Barret and Montgomery techniques improve the reduction, which is crucial indeed. Unsigned integer arithmetic is slow, but 256 primes does not fit on floating point types, so it is basically our only solution. I am surprised that OpenSSL did not provide at that time OAEP and PSS for encryption and signature respectively, as alternatives to PKCS#1.5
The fundamental problem with stint currently is a consequence of its unfortunate recursive design which renders every single operation exponentially slower than it has to be in the number of bytes used for the size of the integer.
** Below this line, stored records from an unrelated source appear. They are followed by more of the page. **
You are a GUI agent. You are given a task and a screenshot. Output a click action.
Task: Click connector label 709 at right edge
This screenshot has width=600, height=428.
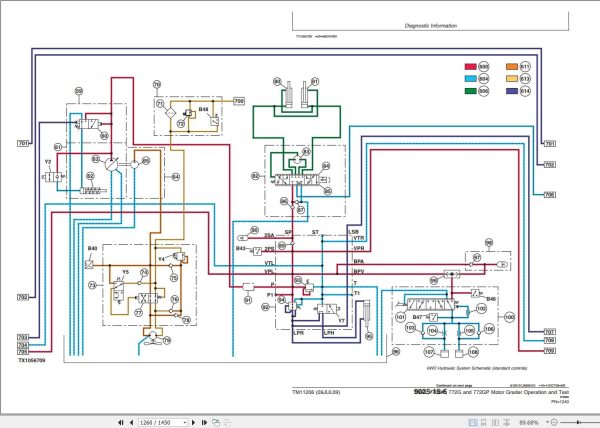pyautogui.click(x=549, y=350)
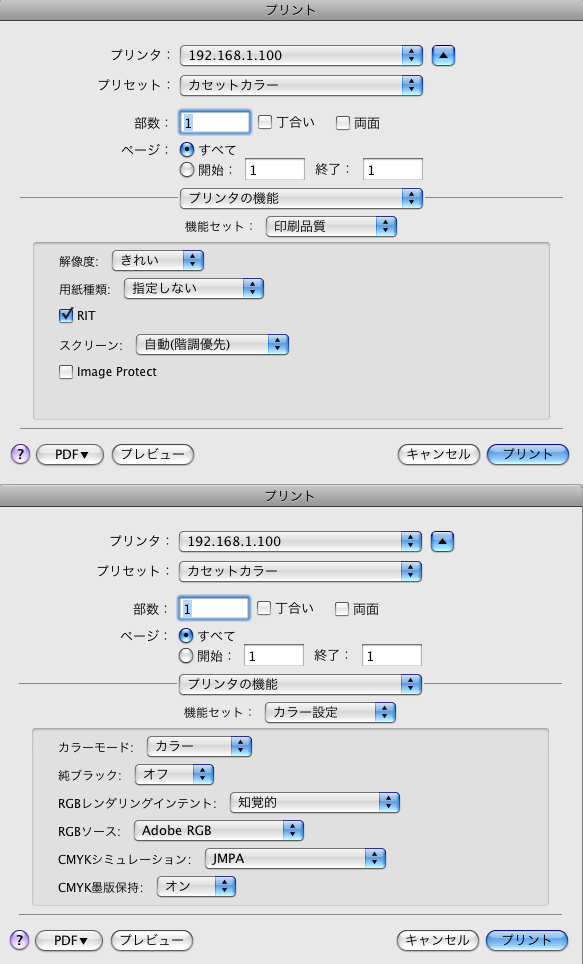583x964 pixels.
Task: Open the スクリーン dropdown showing 自動(階調優先)
Action: (212, 344)
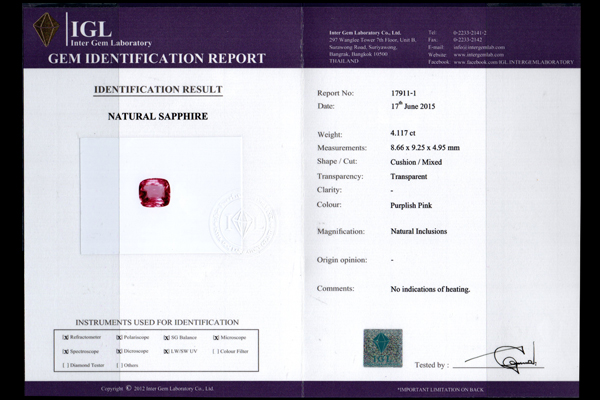Screen dimensions: 600x400
Task: Check the Others box
Action: pyautogui.click(x=120, y=365)
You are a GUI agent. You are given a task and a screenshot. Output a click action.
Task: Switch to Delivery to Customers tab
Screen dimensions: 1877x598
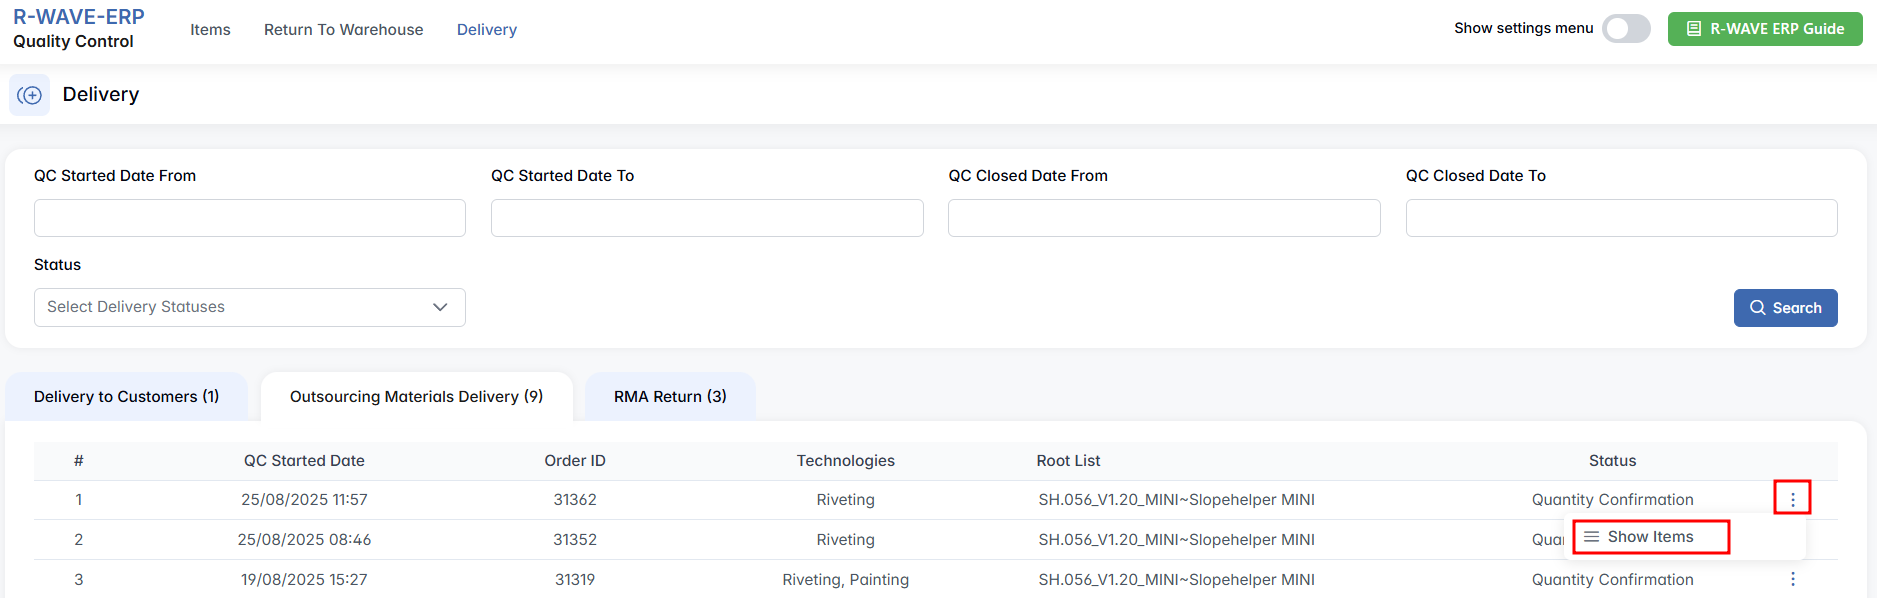[126, 397]
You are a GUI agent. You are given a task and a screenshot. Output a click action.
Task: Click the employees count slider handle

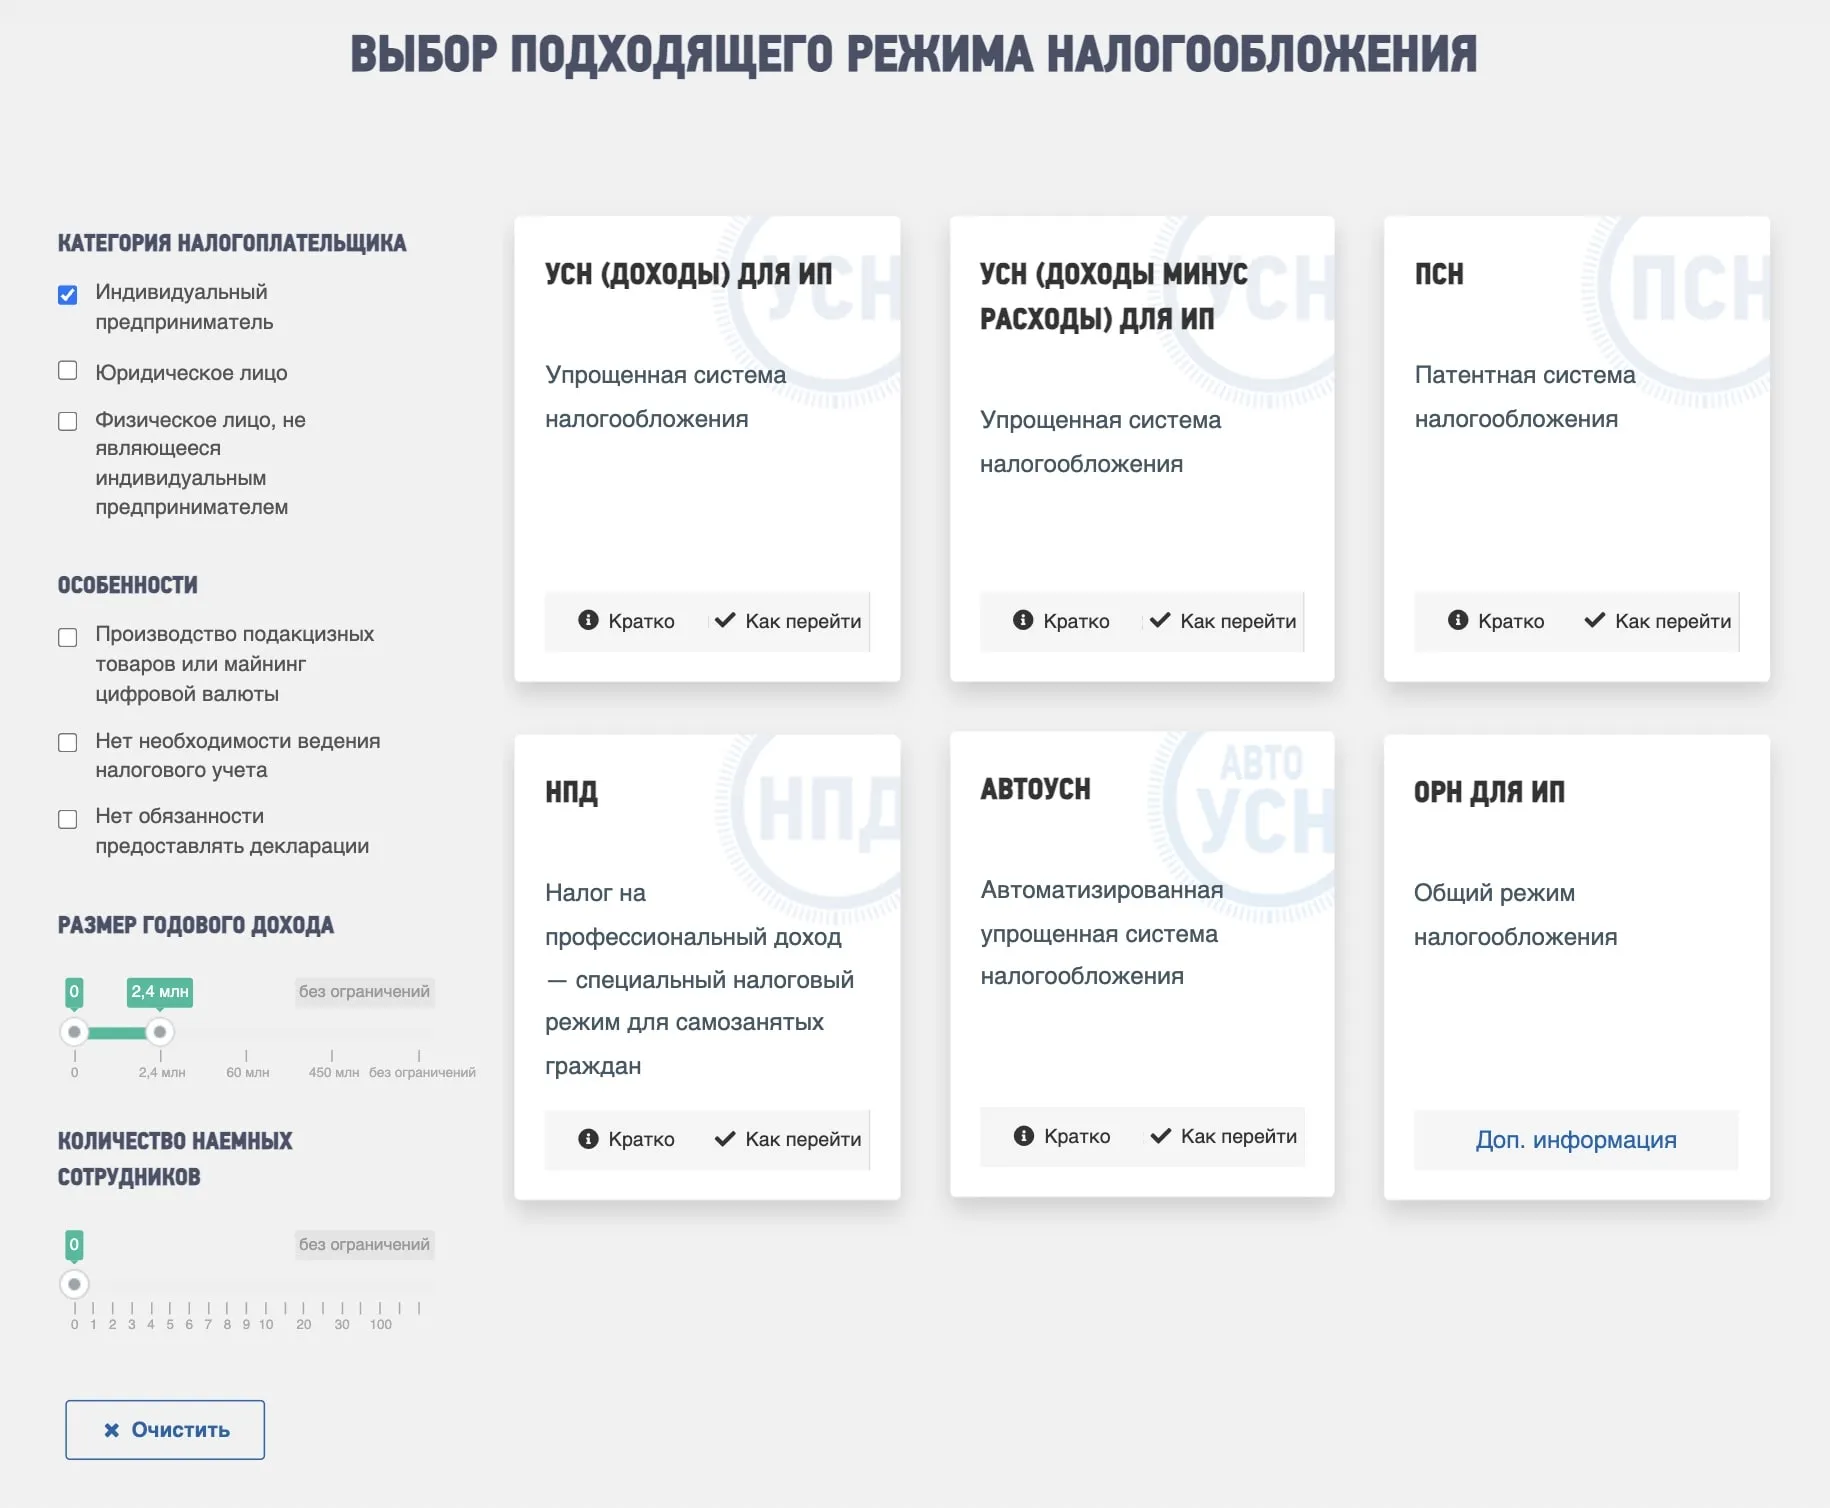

The first step to any stint work is to replace the implementation with a simple array-based backend - only then does it make sense to start thinking about anything beyond the most trivial implementations of anything: getting to this point is something of a priority that we might be looking into soon and this would likely make the library "good enough" for basic use including the one pointed out in this thread, ie this simple change would get it to a point where the OP likely wouldn't have bothered to write a thread about it, even without any compiler intrinsics, assembly code and so on ;)
The fundamental problem with stint currently is a consequence of its unfortunate recursive design which renders every single operation exponentially slower than it has to be in the number of bytes used for the size of the integer.
Actually, the main slowness issue is currently the carry propagation needs to recompute the carry. However, this can be fixed even with a recursive design by following the design here by adding an add-with-carry primitive: https://github.com/linbox-team/givaro/blob/de943160/src/kernel/recint/radd.h#L65-L70 (which I didn't because at the time it seemed unnecessary complex, alas)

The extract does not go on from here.